How do I start this problem Example 2. A survey of families revealed that 58% of

Question

How do I start this problem

Example 2. A survey of families revealed that 58% of all families eat turkey at holiday meals,
44% eat ham, and 16% have both turkey and ham to eat at holiday meals.

(a) What is the probability that a family selected at random had neither turkey nor ham at
their holiday meal?
(b) What is the probability that a family selected at random had only ham without having turkey
at their holiday meal?
(c) What is the probability that a randomly selected family having turkey had ham at their
holiday meal?
(d) Are having turkey and having ham disjoint events? Explain.

Explanation / Answer

Probability that families eat turkey at holiday P(T) = 0.58

Probability that families eat ham at holiday P(H) = 0.44

Probability that families eat turkey and ham at holiday P(T and H) = 0.16

P(T or H) = P(T) + P(H) - P(T and H) = 0.58 + 0.44 - 0.16 = 0.86

(A)

the probability that a family selected at random had neither turkey nor ham at their holiday meal = 1 - P(T or H)

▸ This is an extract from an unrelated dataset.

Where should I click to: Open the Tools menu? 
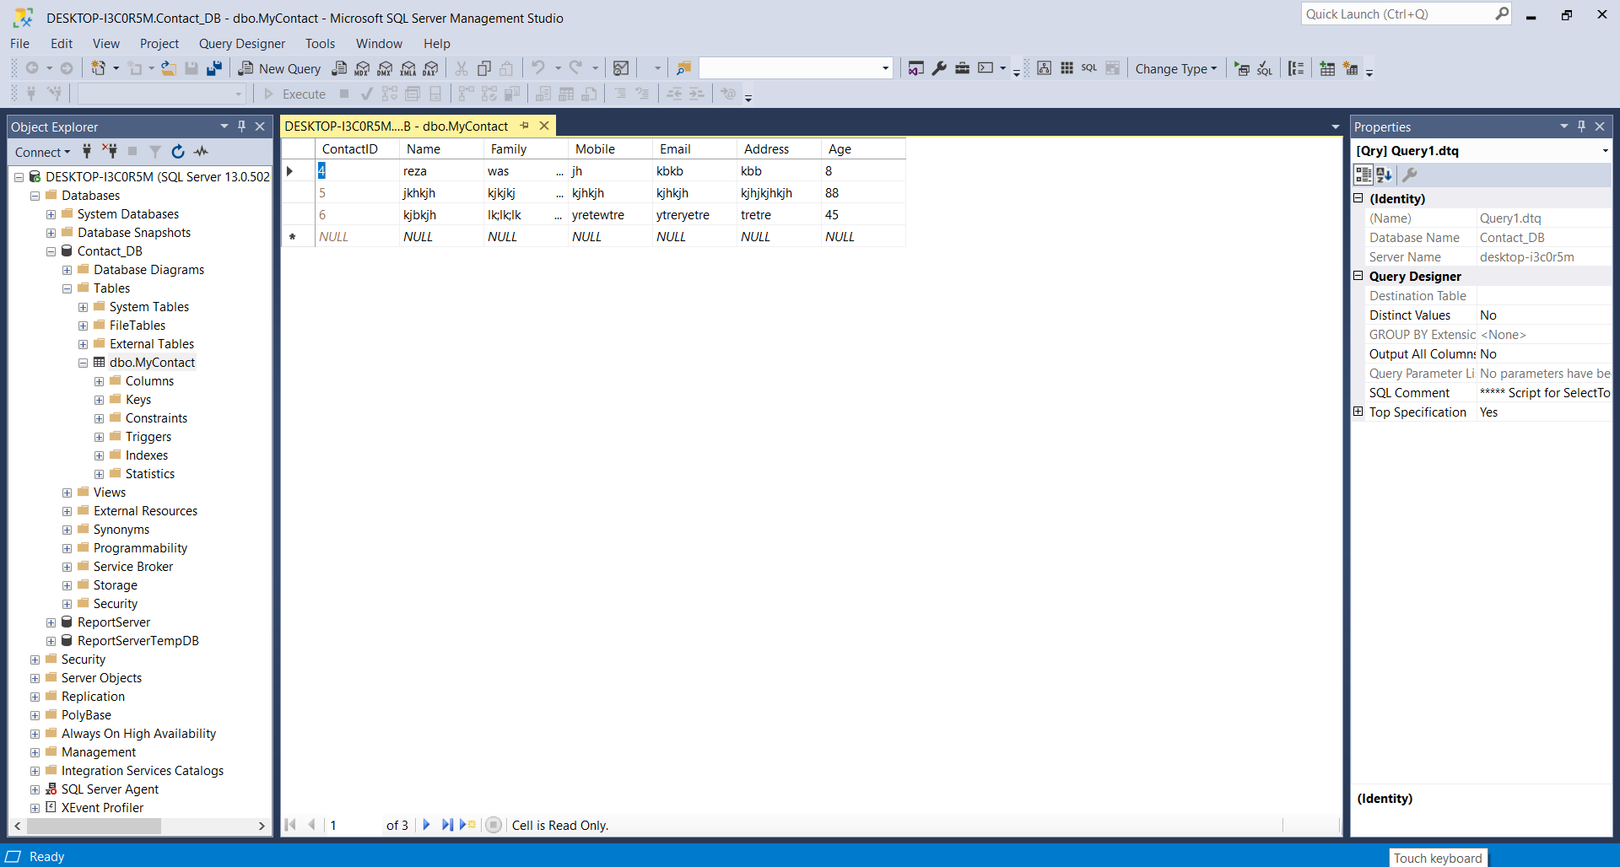tap(320, 44)
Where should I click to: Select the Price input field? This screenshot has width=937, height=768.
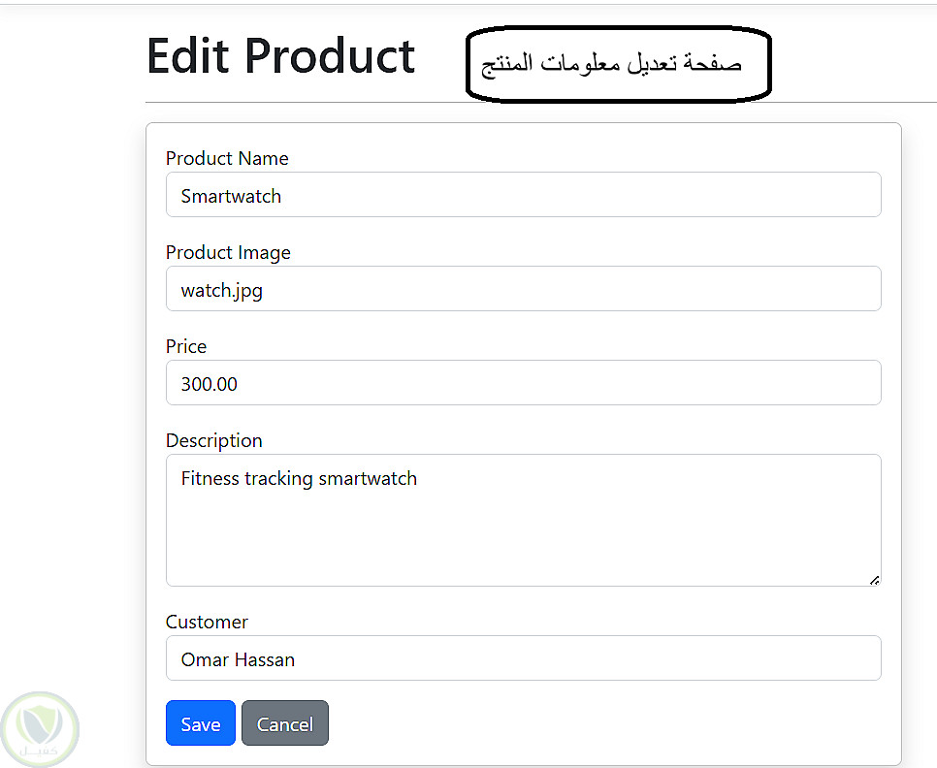523,383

hence required probability = 1 - 0.86 = 0.14

(B)

Probability that family selected at random had only ham = P(H) - P(T and H) = 0.44 - 0.16 = 0.28

(C)

the probability that a randomly selected family having turkey had ham at their
holiday meal = P(T and H) = 0.16

(D)

having turkey and having ham disjoint events are not disjoint events as the intersection of these two events is not zero.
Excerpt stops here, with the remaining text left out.